Exercise brief: Word for word, transcribe every line from the one holding "Task: Open My Computer" through the end of the records, but not the pictures.

Start of Block

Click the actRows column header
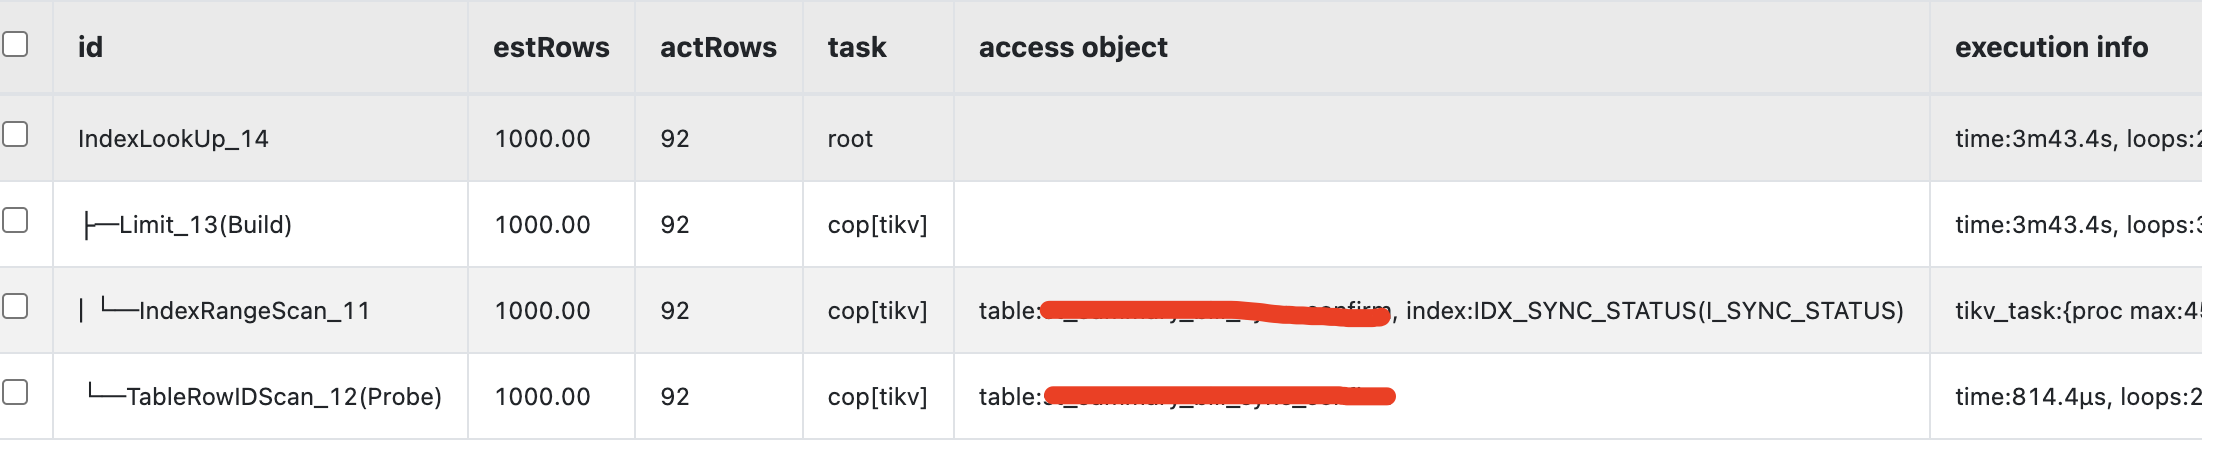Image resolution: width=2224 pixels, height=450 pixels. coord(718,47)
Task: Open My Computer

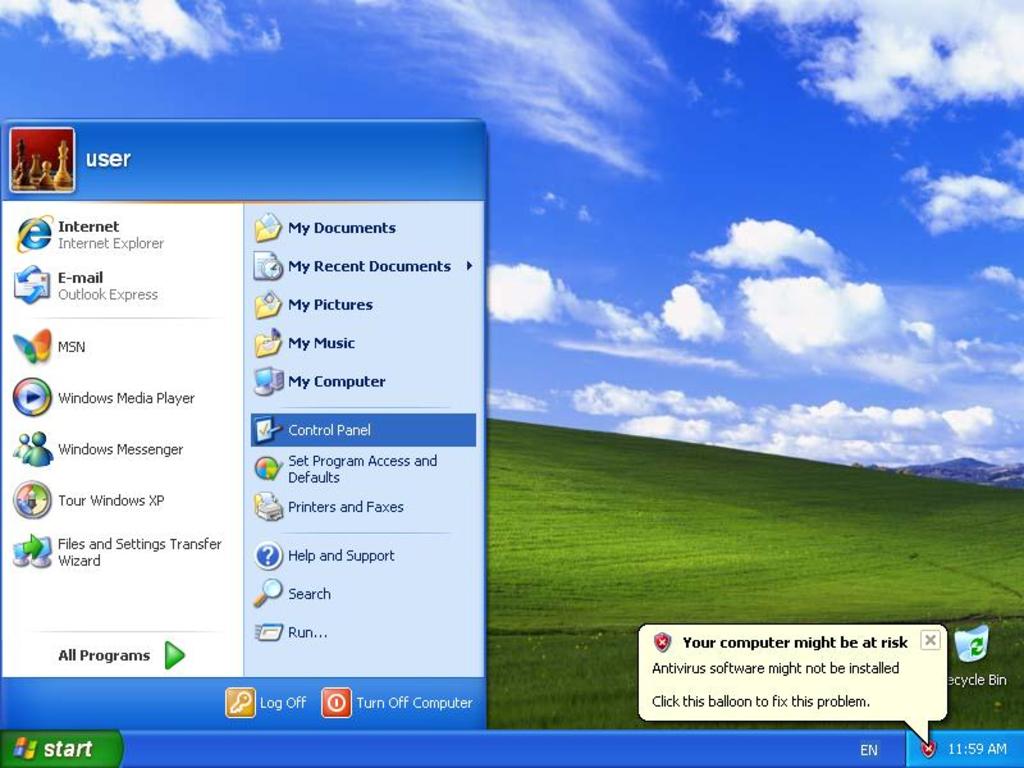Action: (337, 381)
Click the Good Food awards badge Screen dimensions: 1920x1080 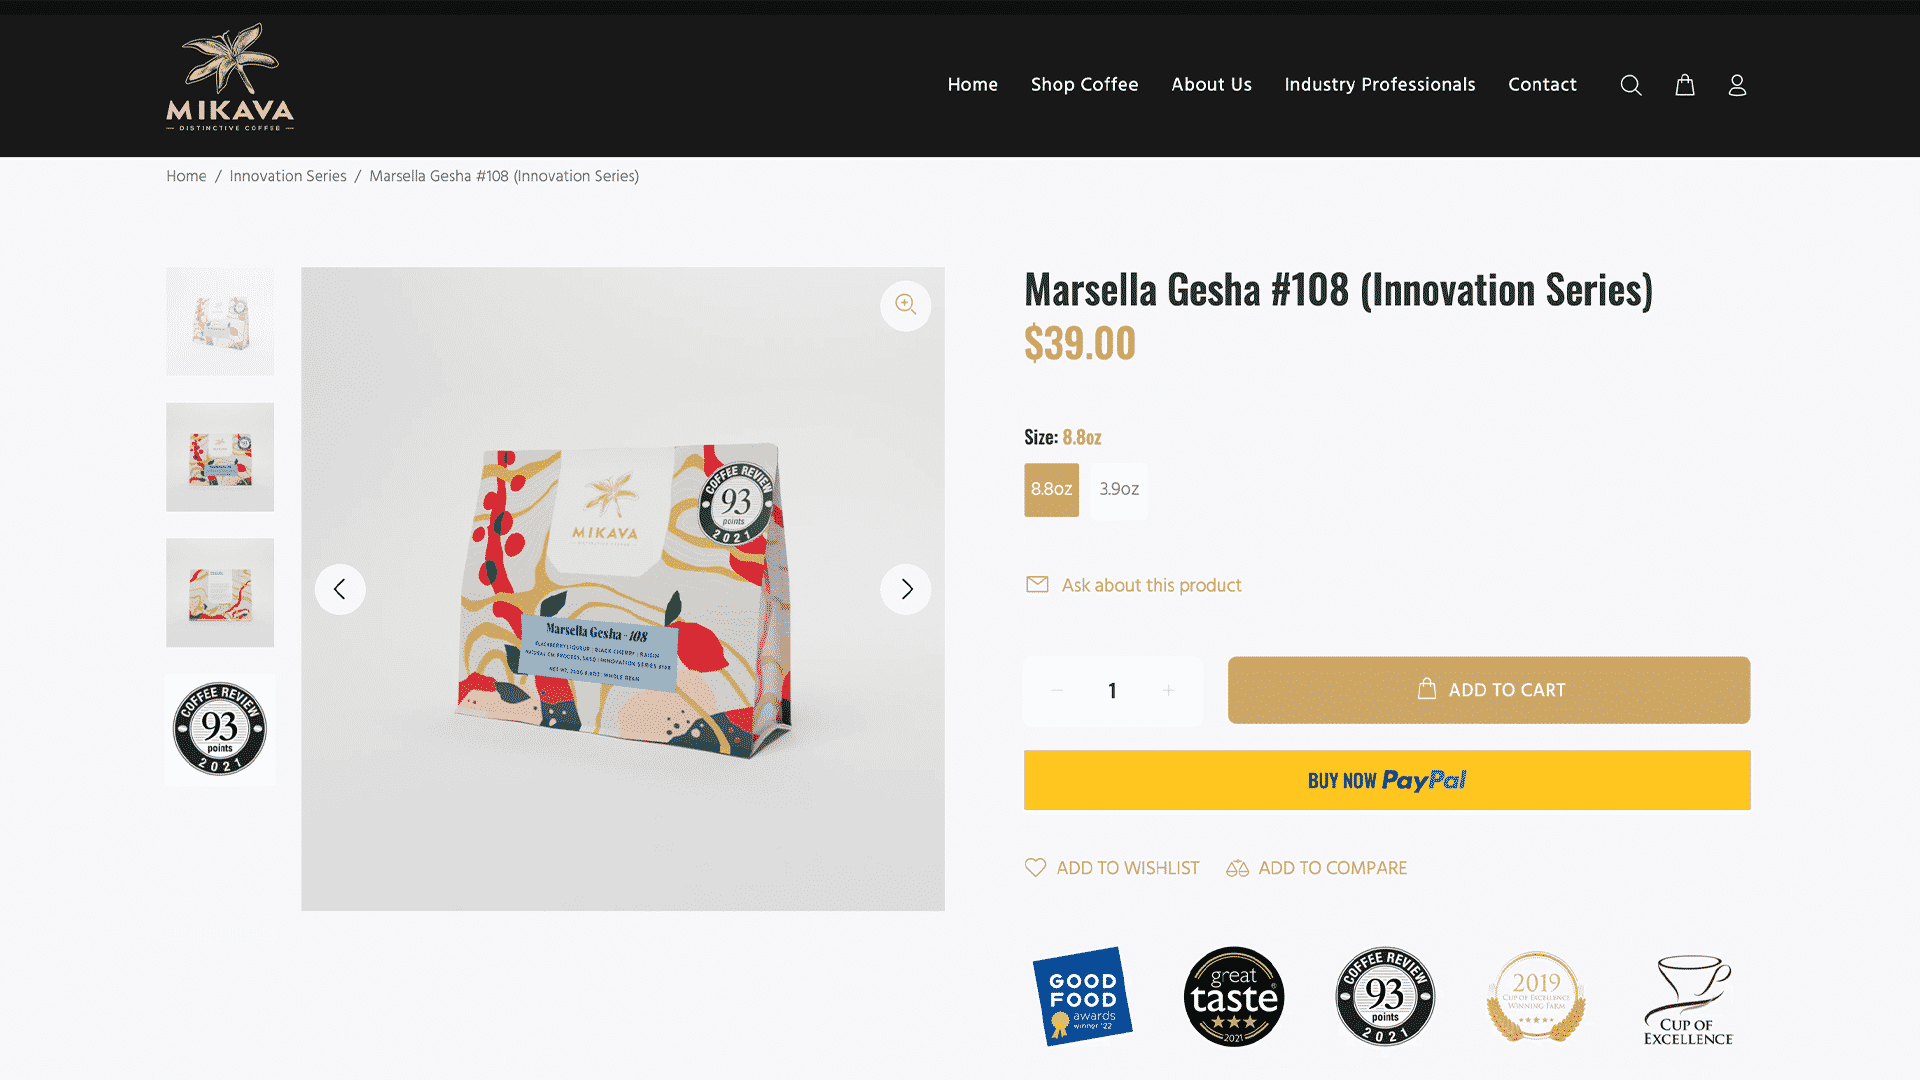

End of Block

Task answer:
Task: Open My Computer

Action: (337, 381)
Click the Good Food awards badge Screen dimensions: 1920x1080 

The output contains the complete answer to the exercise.